Probably, there is no webmaster in the world who would like that her website is scraped. Of course, it's a bit flattering when your site is being scraped. Hence, it is so good that someone wanted to scrape your content, but there are more downsides from such activity.
Website scraping is an additional expense for its owner. And the more the site and the more aggressive the scraping - the more costs. Each scraper bot request is an additional load on the CPU and database, which at this time could serve normal site visitors. Therefore, no one likes being scraped.
The more the load created by the parser on the site, the faster it will be blocked.
How to scrape websites without being blocked? A universal answer - the activity of the bot should be indistinguishable from the activity of an ordinary visitor. It is clear that for each particular site the implementation will be different. And the attendance, depth of view, and session time vary greatly from site to site, and to write a good scraping bot you should study the target site's audience well.
If the amount of information you want to scrape is large, and the usual traffic to the site is low, it will be impossible to create a bot that will quickly get all the information and will not be blocked. In this case, the only hope is that no one is following the site, and you will be able to complete your task before being blocked.
Put ourselves in the place of the webmaster, whose site you want to scrape. How to make your site stop being scraped? Again, the universal answer is to make the cost of scraping high. We usually use scraping because it's the cheapest way to get the information you need. If it is cheaper to buy a database than develop a scraper bot and scrape data from someone else's website - it is obvious that you will choose the first option.
However, do not forget about ordinary website visitors. Scraping protection should not cause them any particular inconvenience. Based on all of the above, consider next the specific ways to combat bots and how to get around them.
The easiest way. If the webmaster sees that scraping is taking place from one or more IP addresses, he can block these addresses with just a few clicks. Therefore, you should never run the bot from your working computer.

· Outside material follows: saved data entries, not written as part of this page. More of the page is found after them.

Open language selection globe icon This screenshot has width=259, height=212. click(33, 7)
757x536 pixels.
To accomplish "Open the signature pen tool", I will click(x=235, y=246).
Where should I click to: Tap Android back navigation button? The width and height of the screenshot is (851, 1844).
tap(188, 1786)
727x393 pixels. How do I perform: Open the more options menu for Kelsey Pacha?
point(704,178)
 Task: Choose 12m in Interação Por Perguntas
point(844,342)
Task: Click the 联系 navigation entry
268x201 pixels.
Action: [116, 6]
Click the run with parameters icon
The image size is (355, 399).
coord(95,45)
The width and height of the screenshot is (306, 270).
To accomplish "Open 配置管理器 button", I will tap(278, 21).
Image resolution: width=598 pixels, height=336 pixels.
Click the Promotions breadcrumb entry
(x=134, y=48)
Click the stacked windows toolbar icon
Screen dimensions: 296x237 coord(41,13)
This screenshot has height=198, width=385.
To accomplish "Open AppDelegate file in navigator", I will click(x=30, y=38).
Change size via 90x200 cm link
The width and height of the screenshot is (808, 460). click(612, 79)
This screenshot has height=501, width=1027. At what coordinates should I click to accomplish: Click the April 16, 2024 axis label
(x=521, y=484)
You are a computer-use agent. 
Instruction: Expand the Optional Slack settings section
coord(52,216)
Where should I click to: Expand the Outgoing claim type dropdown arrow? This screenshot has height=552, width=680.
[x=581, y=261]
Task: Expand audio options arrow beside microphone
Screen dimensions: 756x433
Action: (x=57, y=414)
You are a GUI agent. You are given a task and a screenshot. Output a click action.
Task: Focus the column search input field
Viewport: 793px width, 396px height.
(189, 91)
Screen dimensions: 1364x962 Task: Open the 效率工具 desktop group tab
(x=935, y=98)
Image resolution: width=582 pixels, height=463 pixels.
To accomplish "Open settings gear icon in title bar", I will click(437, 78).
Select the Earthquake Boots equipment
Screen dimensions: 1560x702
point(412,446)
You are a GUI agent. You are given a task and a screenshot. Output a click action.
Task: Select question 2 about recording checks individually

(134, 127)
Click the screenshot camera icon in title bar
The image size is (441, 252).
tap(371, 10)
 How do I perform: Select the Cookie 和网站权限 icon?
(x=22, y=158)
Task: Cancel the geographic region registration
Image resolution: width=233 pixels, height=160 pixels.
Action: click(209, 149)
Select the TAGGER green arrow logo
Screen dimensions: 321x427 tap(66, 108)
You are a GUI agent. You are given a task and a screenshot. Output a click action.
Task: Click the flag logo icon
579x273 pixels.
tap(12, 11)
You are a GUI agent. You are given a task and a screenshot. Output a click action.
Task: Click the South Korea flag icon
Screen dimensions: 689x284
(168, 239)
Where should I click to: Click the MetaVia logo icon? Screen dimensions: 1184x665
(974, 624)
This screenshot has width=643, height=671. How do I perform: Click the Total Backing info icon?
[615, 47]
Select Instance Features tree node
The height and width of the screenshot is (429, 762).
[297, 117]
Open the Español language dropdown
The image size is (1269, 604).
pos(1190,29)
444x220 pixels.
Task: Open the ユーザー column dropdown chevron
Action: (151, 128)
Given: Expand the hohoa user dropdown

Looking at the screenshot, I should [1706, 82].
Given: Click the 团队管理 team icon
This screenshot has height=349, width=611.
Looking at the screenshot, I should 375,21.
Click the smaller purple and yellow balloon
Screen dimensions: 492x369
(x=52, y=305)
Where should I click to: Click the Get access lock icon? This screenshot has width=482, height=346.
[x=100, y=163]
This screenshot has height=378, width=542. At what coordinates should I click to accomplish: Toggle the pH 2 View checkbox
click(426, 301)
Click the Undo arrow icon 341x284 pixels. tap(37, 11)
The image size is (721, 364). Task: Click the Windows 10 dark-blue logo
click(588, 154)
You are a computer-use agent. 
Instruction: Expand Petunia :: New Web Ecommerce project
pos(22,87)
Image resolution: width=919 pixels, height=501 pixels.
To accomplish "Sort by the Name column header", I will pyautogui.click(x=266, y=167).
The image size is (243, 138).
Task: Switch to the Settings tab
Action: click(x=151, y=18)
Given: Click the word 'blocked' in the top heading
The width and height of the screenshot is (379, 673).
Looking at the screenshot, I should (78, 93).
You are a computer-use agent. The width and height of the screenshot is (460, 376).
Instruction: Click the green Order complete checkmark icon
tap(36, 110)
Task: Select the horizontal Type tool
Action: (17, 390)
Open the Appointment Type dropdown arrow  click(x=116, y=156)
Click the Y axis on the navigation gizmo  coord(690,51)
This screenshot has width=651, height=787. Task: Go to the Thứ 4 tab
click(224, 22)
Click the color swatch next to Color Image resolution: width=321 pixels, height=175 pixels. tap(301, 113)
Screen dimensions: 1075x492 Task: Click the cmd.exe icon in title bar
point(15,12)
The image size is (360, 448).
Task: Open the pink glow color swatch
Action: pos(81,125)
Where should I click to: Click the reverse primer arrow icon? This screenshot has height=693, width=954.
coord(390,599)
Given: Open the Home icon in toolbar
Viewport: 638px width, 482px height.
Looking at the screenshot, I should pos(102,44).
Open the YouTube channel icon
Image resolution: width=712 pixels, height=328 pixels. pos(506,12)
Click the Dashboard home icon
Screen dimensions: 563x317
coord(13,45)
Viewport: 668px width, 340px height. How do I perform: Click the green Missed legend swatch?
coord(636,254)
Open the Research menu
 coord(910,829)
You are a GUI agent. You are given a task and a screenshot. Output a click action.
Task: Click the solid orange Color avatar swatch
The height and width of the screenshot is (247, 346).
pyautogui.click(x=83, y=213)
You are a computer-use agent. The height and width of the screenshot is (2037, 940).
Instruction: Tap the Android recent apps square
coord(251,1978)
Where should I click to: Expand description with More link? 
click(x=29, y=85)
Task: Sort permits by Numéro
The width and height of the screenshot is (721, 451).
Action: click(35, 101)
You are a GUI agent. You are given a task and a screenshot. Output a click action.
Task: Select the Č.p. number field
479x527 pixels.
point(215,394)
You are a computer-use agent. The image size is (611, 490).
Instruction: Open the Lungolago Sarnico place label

Moreover, even during development, use a proxy server.
Scrape using proxy servers. The more different IP addresses you have - the harder it is to block them all, and you have the option to write a scraper as full as possible to immigrate a normal user's visit.
IP addresses and accordingly proxy servers are of two types - resident, and data center based. The first respectively belong to Internet providers and are given to end users for access to the Internet. You can easily find providers of proxy servers with both resident IP addresses and addresses in data centers.
Resident proxy is much more expensive. First, it is almost impossible to obtain legal resident IP addresses, since they are issued only to end users. Secondly, companies that sell such proxies often use gray schemes or hacked users' computers. So keep this in mind.
Proxies in the data centers are cheaper, because, firstly, they are easier to create and maintain. And secondly, sufficiently advanced webmasters can build the protection of their site, taking into account the type of visitor's IP address and, for example, when a request is made from data center IP address, show CAPTCHA before real content.
In order to avoid blocking because of rate limit (more on this below), it is advisable to use a pool of proxy servers. Each new request or a new session is originated through a different proxy server with a new IP address. Service BotProxy.net provides proxy servers located in the data centers with the function of automatic rotation of the IP address. Requests sent through this service are automatically grouped into sessions and routed through different proxies. All you need is to specify one proxy address of the server x.botproxy.net: 8080
in your proxy settings. All requests within the same session go to the same external address. In addition, external IP addresses of proxy servers change every day. There are more than 15 locations around the world where proxies are available.
If you scrape a site that is targeted to a local audience (city, region, country), use the proxy address from this region. A large number of requests from outside locations can serve as a trigger for IP locking.
Blocking when a certain number of requests are reached per unit of time. The specific values of the limits can be different and very much depend on the sites. On average, if the limit is set, its value is within 1-2 requests per second. Accordingly, you need to control the number of requests from one IP address and not exceed the limits. The concrete value when a limit is reached can only be determined by experience.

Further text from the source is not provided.